[Work instructions]
Where the line containing "Click the September 21, 2025 game date" appears below, begin there and reproduce each line exactly through the last one, omitting pictures.

[Provided information]
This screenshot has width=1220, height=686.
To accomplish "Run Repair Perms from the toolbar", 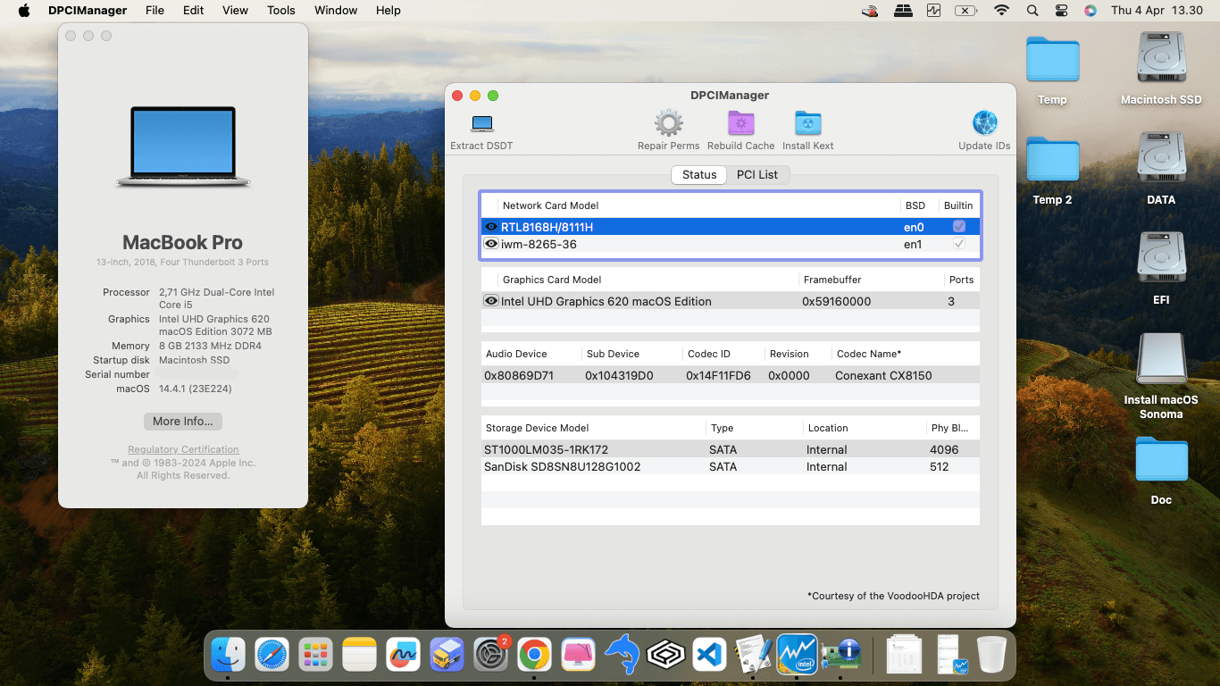I will coord(668,125).
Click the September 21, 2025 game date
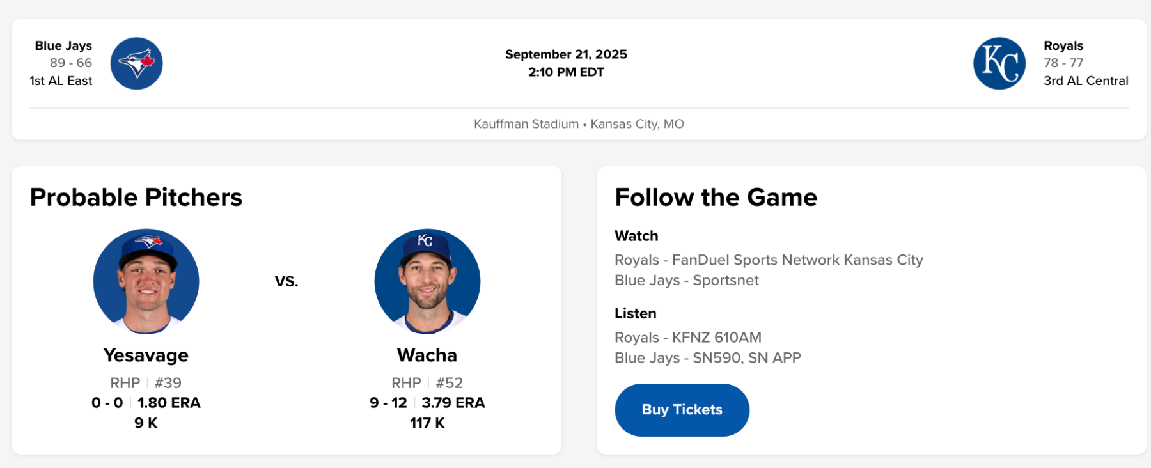Viewport: 1151px width, 468px height. tap(566, 54)
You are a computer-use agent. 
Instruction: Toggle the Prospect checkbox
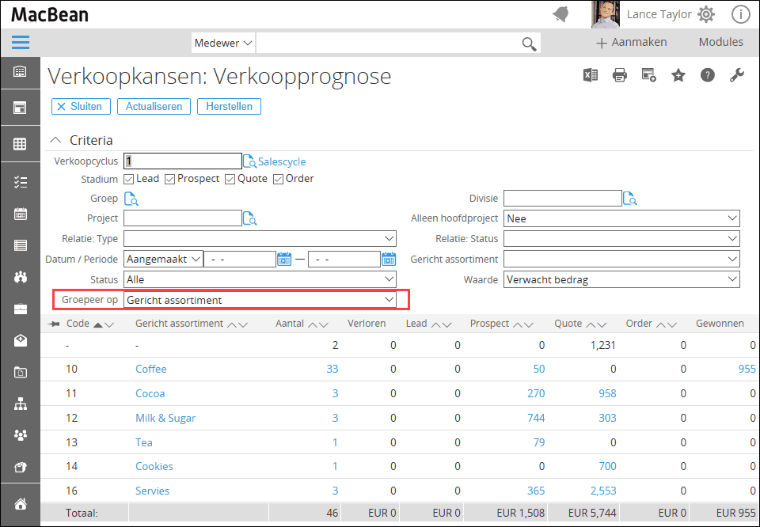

[Exercise response]
Click the September 21, 2025 game date
Viewport: 1151px width, 468px height. tap(566, 54)
You are a computer-use agent. 
Instruction: Toggle the Prospect checkbox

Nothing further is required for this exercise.